If you want to get better at the test, you have to learn new methods. And factoring is a vitally important method.

why i get the result of 10^33 when I use excel, that's what interests me

Laura, as for the solution of this problem, actually I was verse playing with prime factorization firstly - but it did not work.

my worry is about why we get the power of 33 for 10 by using excel?

calculator won't give you the factor of 40 anyway... it's just a way too long for its memory, might be overflown

Thanks Laura; she supplied me with online calculator at https://www.calculatorsoup.com/calculato ... orials.php

excel spreadsheet values are not valid for the big amount entries...

I have figured out what you're doing wrong, Night Reader, and just in case anyone else is wondering I'll explain.

Our job is to figure out how many 10s we can make from the list of factors, but it has to be AT THE SAME TIME. We aren't making new combinations of 2s and 5s to make new 10s. It's how many tens can we make using only the number of 5s and 2s that we have.

I can't do this for 40! so I'll just do it for 20!.

(1)(2)(3)(4)(5)(6)(7)(8)(9)(10)(11)(12)(13)(14)(15)(16)(17)(18)(19)(20) =
=(2)(3)(2^2)(5)(2x3)(7)(2^3)(3^2)(2x5)(11)(2^2x3)(13)(2x7)(3x5)(2^4)(17)(2x3^2)(19)(2x2x5) =
=(2^18)(3^8)(5^4)(7^2)(11)(13)(17)(19)
=(2^18)(5^4)(3^8)(7^2)(11)(13)(17)(19)
=(2^14)(5^4)(2^4)(3^8)(7^2)(11)(13)(17)(19)
=(10^4)(2^14)(3^8)(7^2)(11)(13)(17)(19)

so how many times can you divide that number by 10? 4 times.

If you did the same thing all the way to 40 you'd get 9 tens.

i normally don't add to the threads here, but there is a much easier way to solve this problem.
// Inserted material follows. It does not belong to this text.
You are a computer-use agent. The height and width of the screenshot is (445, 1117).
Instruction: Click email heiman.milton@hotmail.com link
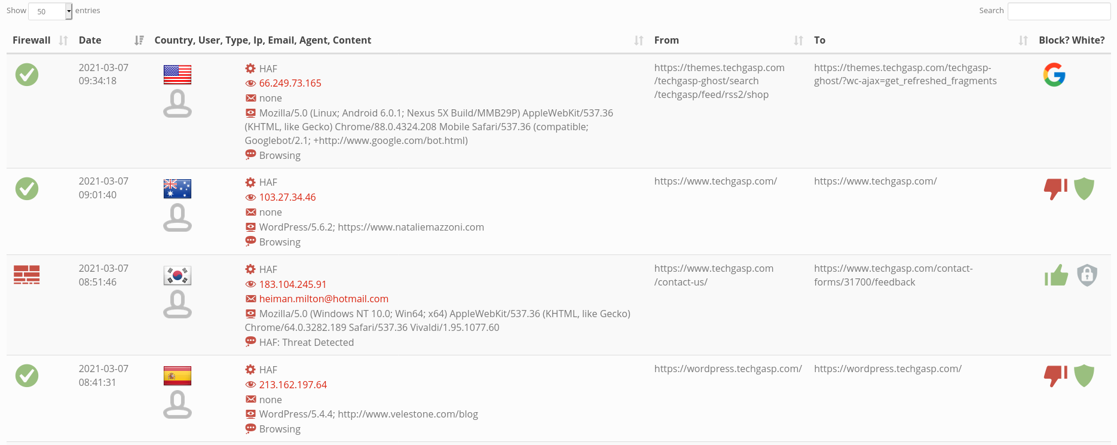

It involves trailing zeros. to find how many factors of 10 there are, simple take N, which in this case is 40 and divide it by 5. then square 5, 25, and divide 40 by 25. 25 goes into 40 one time. so, 5 goes into 40 8 times and 25 goes into 40 1 giving 8+1=9 factors of 10. This is true for all numbers. Check out the "trailing zeros" in the search engine and their is a better explanation.